SUPPLIED DATA Block Start

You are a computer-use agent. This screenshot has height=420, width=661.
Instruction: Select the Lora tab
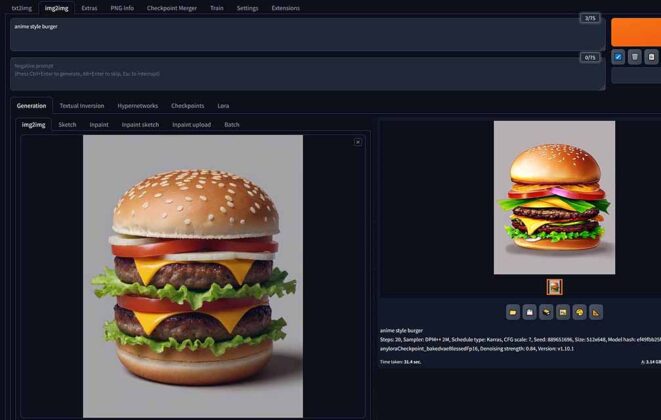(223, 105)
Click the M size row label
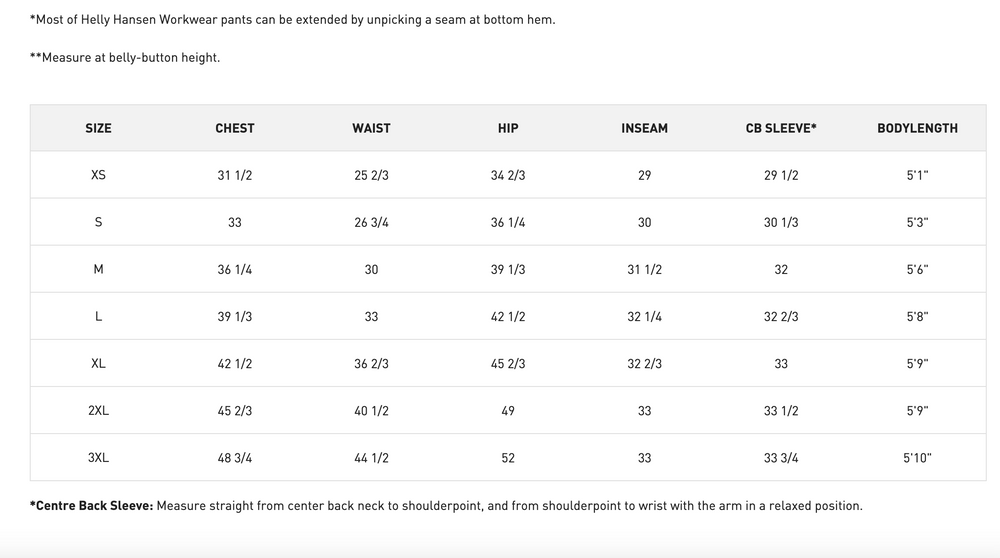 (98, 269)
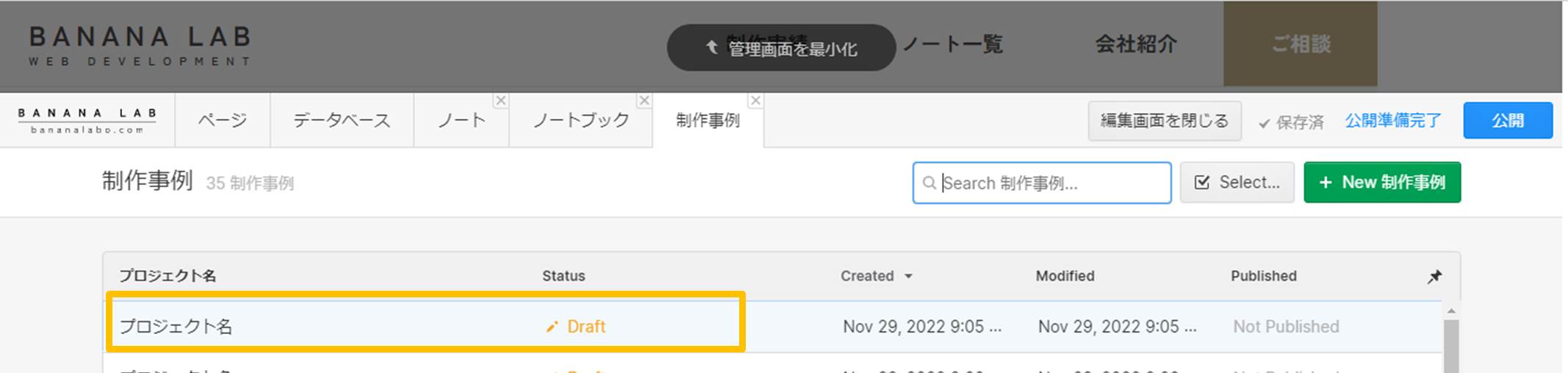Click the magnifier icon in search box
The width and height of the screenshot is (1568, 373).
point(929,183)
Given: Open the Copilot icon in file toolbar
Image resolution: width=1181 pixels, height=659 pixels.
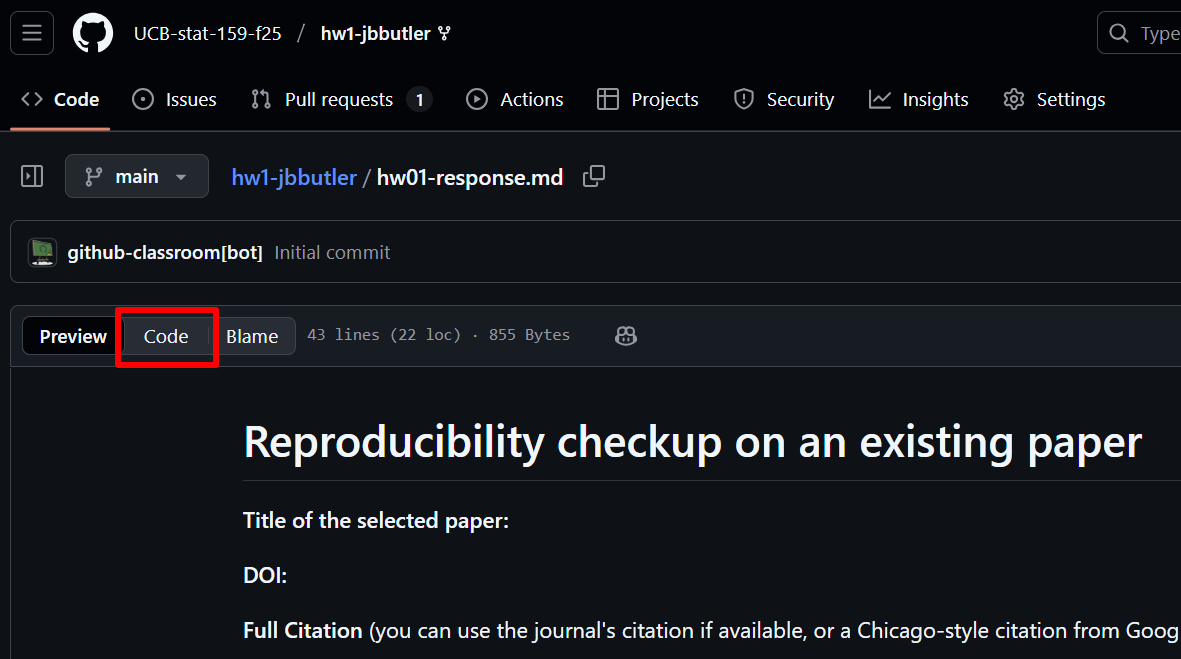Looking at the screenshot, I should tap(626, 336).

SUPPLIED DATA Block End
SUPPLIED DATA Block Start

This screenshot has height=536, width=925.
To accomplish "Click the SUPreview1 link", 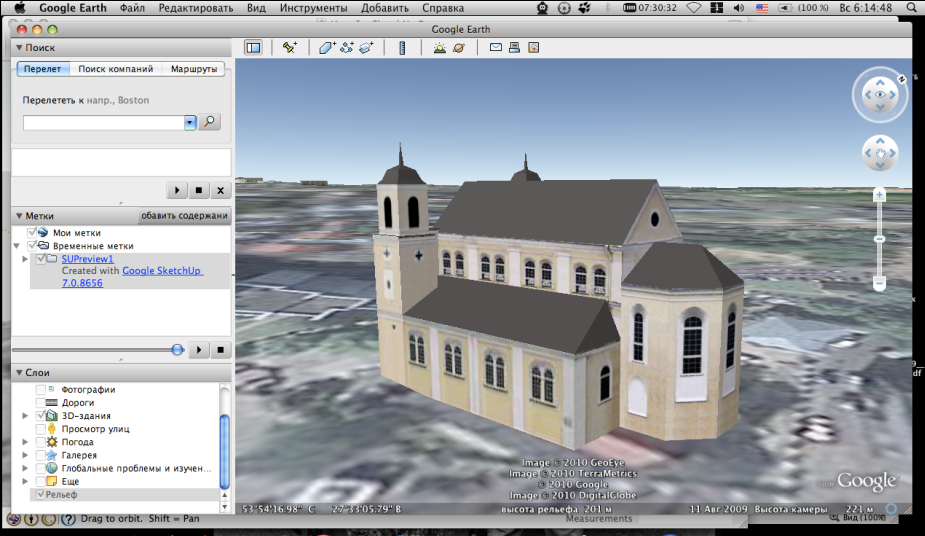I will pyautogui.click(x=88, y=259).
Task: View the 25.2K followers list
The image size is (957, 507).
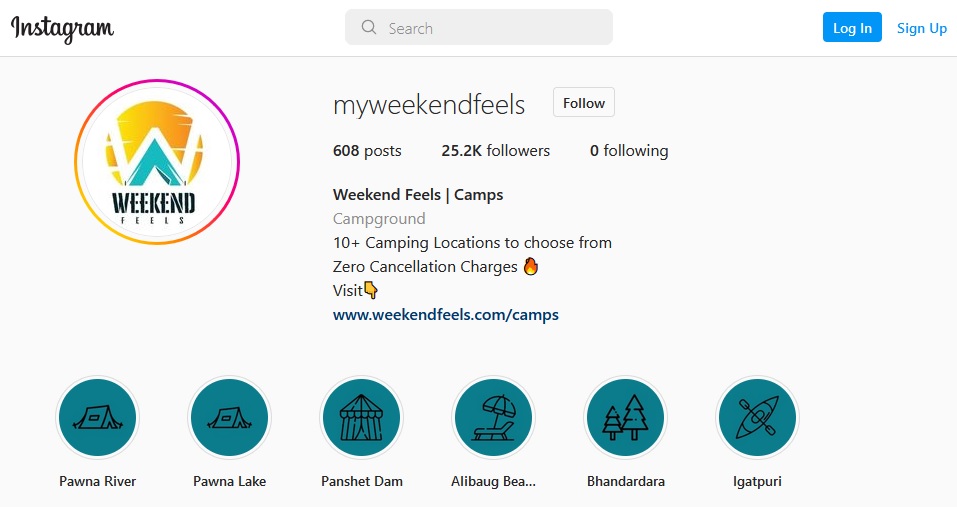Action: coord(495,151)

SUPPLIED DATA Block End

From the records above, copy every line that includes the word "This".

You are a computer-use agent. This screenshot has height=420, width=661.
This screenshot has height=536, width=925.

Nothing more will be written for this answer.